NYT: MICRA? It’s legit, but doesn’t seem like a Tuesday word. I have been an electrical engineer, and taught physics and math on the high school and college level, and this is my first encounter with that word. So I asked my husband, an electrical engineer for 38 years, and this was the first time he had heard of it. I imagine it won’t be familiar to many solvers.
I do like the TESLA rearrangement theme (I am given to understand that the constructor started with that). Also, I had a KEY CASE in a previous life. I didn’t actually use it, though. But I remember that it was leather and had little hooks for keys.
Ditto. It’s a ridiculous word for a Tuesday — or a Saturday, frankly. The fact that is has a dictionary definition doesn’t mean it has any kind of currency, even among specialists.
Nissan has a small car called the MICRA — that would have been far better as a clue.
Now, I could go for a car called MICRA. Sign me up!
Somewhat to my surprise, the OED says MICRA is an English word (in the MICRON entry)– although none of the citations in the MICRON entry use it. I’ve certainly never heard it or seen it, and I’ve been a physicist for… a long time.
NYT – I liked this better than Amy did. I think the last line IS the revealer, and a very clever one, at that. As she notes, LASTBUTNOTLEAST comes last. Additionally, all the other final word anagrams are “not least.” I do agree with Lise above about MICRA, though. I think I’ve seen it once or twice in forty years as a biologist.
Good call. I wasn’t thinking biology.
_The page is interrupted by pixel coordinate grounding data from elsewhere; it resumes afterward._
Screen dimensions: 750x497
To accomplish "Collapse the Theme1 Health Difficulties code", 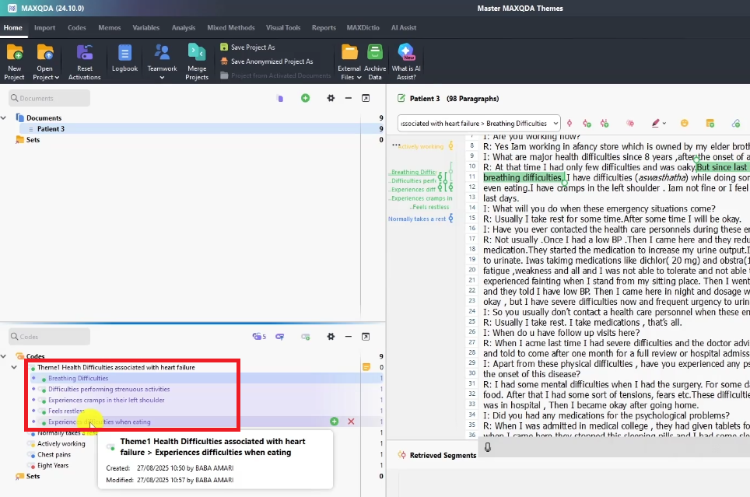I will tap(14, 367).
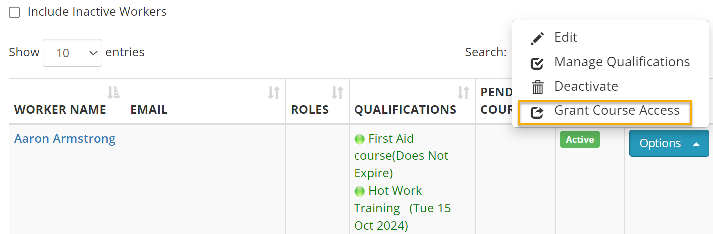The height and width of the screenshot is (234, 713).
Task: Open Aaron Armstrong worker profile link
Action: click(65, 139)
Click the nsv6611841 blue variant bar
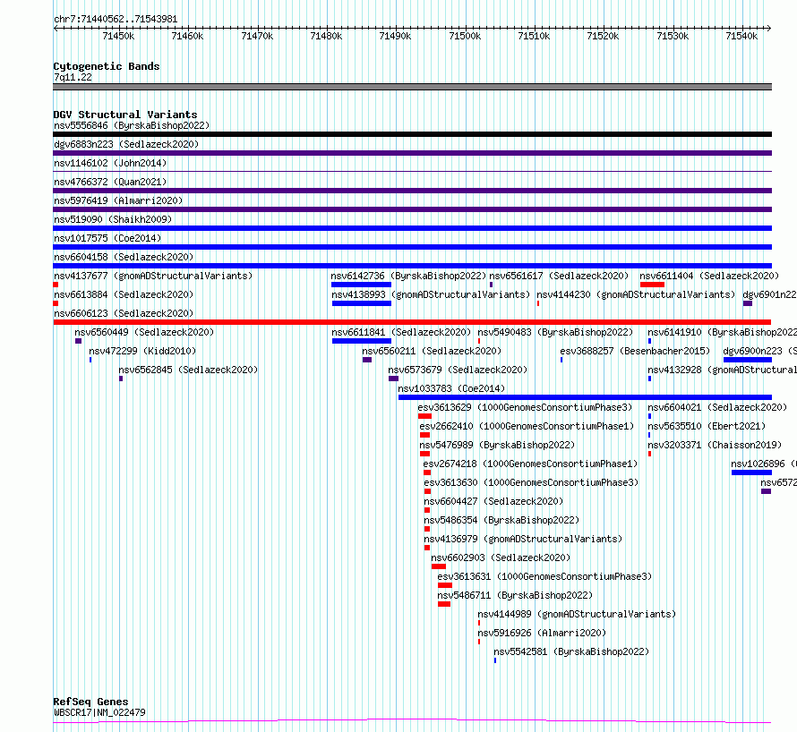The height and width of the screenshot is (732, 797). (362, 341)
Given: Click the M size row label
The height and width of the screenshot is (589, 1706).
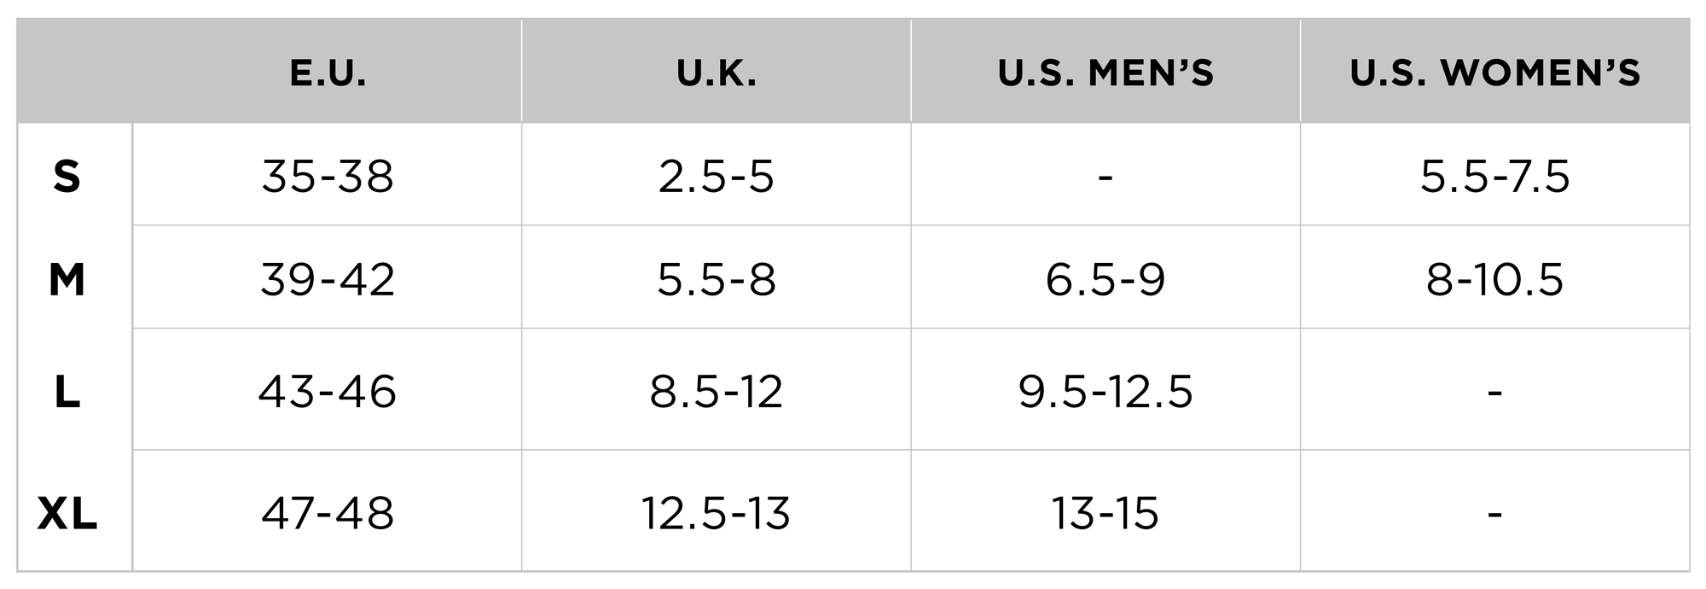Looking at the screenshot, I should (67, 279).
I just now found it referenced in a book (on Project Gutenberg) called The Elements of Bacteriological Technique, by John William Henry Eyre, first published in 1902.
So look out – new clue for EYRE! Or maybe not.
But wouldn’t the revealer have to be “least but not last” since least is the anagram word but last is not?
To put my comment more clearly, LASTBUTNOTLEAST works nicely in the last spot since “last” tells us the last word of each theme answer is key, while “not least” is a revealer in the cryptic sense. “Not” is the anagram indicator and “least” is the fodder.
NYT: FWIW, a MICRA is a Nissan “supermini” car sold in other parts of the world (not the US). (Oops, missed the above comment by David L.)
I thought DON’T SPEAK was immortalized by No Doubt.
I have had the pleasure of driving a Micra in Iceland. They are amazing. Or the Icelandic terrain is amazing, one of the two.
Actually, I didn’t realize the Nissan Micra isn’t sold in the US. So it wouldn’t have been a good clue after all. One of my neighbors has a tiny neon green (and very cute) Nissan, which I think is a Versa.
And my car, a Honda Fit, is known in the UK as the Honda Jazz.
This has been another fascinating installment of “cars have funny names, don’t they?”
Different strokes!? I happened to like all the un-Tuesday-like entries.
Man, I couldn’t live without a key case. Now if you have a purse or briefcase or someplace to put your keys, that’s fine. But if they’re in your pocket, it’s a must to keep the keys from damaging fabric (or whatever body part is just inside that pocket). Go to Amazon.com and you’ll find a great selection of key cases.
I’m with you, Mark. I’ve been using a key case for decades. Beside the advantage you offered, it makes a less unsightly bulge.than keys on a ring, prevents any jingling and keeps your keys in order, so you’re not jumbling them around to find the right key. There’s a little pocket inside mine that has a mailing address and phone number, in case some good guy finds your lost keys and wants to return them.
I say, bravo, key cases!
… Or so that the guy who finds your keys knows what house he can unlock with the keys to steal your stuff? #cautiousurbanite
It’s a PO Box. I don’t keep my house keys in the case. They can steal my mail or my car.